- [Fragmento]:
>>>

Para su primer largometraje, Tea Lindeburg adapta una importante obra de las letras danesas, escrita en 1912 por Marie Bregendahl. Cuenta la historia de un parto que se complica en una granja a finales del siglo XIX. La directora nos plantea primero una aldea bucólica, con trabajo duro pero también con risas, para luego ir mostrándonos las inclemencias de un mundo sin anestesia y regido por las creencias supersticiosas.
La crudeza con la que muestra el dolor de la parturienta, su forma de gritar, la sangre empapando la cama, es una ventana abierta al horror de los males físicos. En ese sentido, aunque de forma más física que psicológica, recuerda a la angustia continuada de Gritos y susurros, de Bergman. Esta muestra descarnada del dolor es esencial para entender el impacto que tiene en la familia y su entorno.
Se nos muestra una sociedad muy religiosa, tradicional, con valores bien asentados sobre el trabajo y la familia, donde cada uno ocupa la posición que le corresponde. Esto tiene un efecto directo sobre las complicaciones del parto, pues debido a un sueño profético, la paciente prefiere no llamar al doctor, reduciendo así sus posibilidades de supervivencia. Comienza con el sueño, que al parecer no está en la novela, dándole así un tono apocalíptico que sitúa a la película al borde del fantástico y horror religioso en varios momentos, sin llegar a traspasar del todo la línea, pero coqueteando con la oscuridad. Más allá de algún cliché como el de acariciar trigo, se consigue bien esa cierta tensión mística y un drama oscuro que deja algo de mal cuerpo.
Lo más importante, y lo que más le interesa a la directora -así lo ha dicho en la rueda de prensa- es el trasfondo feminista de una novela escrita hace más de cien años pero que sigue vigente. Una historia que se enfoca casi por completo en las mujeres. Mujeres, y niñas que serán mujeres, que ven cómo su futuro no es un camino abierto a su voluntad, sino que dependen de las necesidades de la familia, su sociedad, lo colectivo, la tradición, la necesidad. Donde ir al colegio es un lujo si hay que estar al cargo de una granja y seguir teniendo descendencia.

<<<

- [Consigna]:
Responde según el fragmento:
(a) ¿En qué año escribió Marie Bregendahl la obra que adapta Tea Lindeburg?
(b) ¿Con qué película de Bergman se compara la angustia que transmite la cinta?
(c) ¿Por qué la paciente prefiere no llamar al doctor?

- [Datos proporcionados]:
>>>

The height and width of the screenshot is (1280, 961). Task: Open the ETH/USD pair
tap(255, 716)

<<<
>>>

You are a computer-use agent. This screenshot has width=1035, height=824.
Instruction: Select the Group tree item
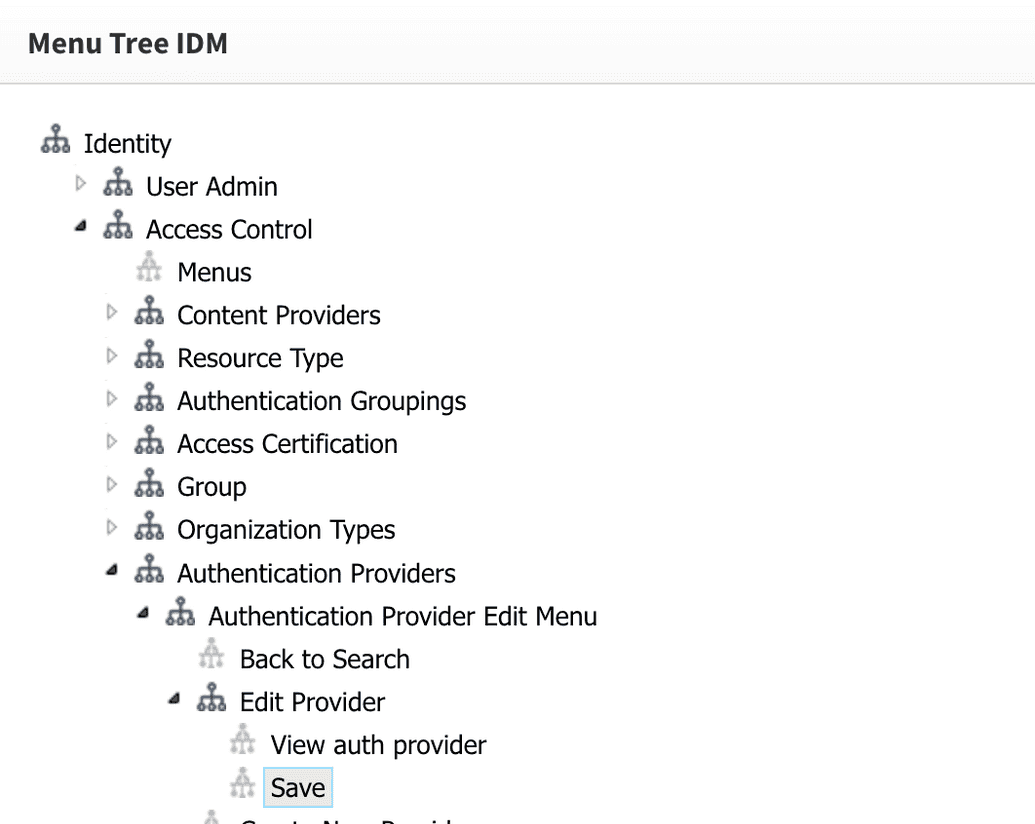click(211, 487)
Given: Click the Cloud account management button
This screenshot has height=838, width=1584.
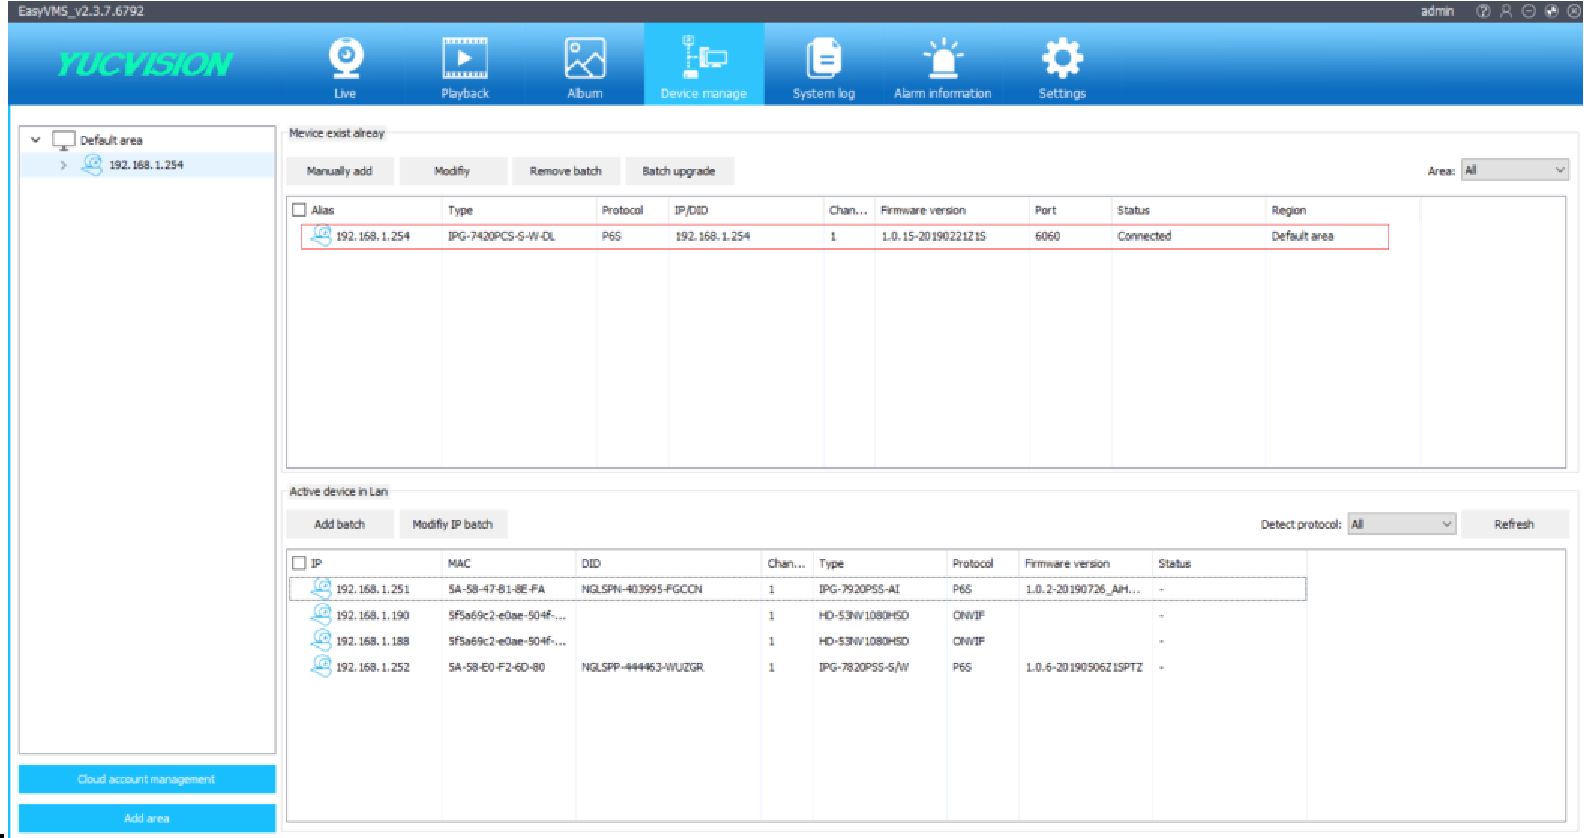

<<<

- [Solución]:
(a) En 1912.
(b) Con *Gritos y susurros*.
(c) Por un sueño profético.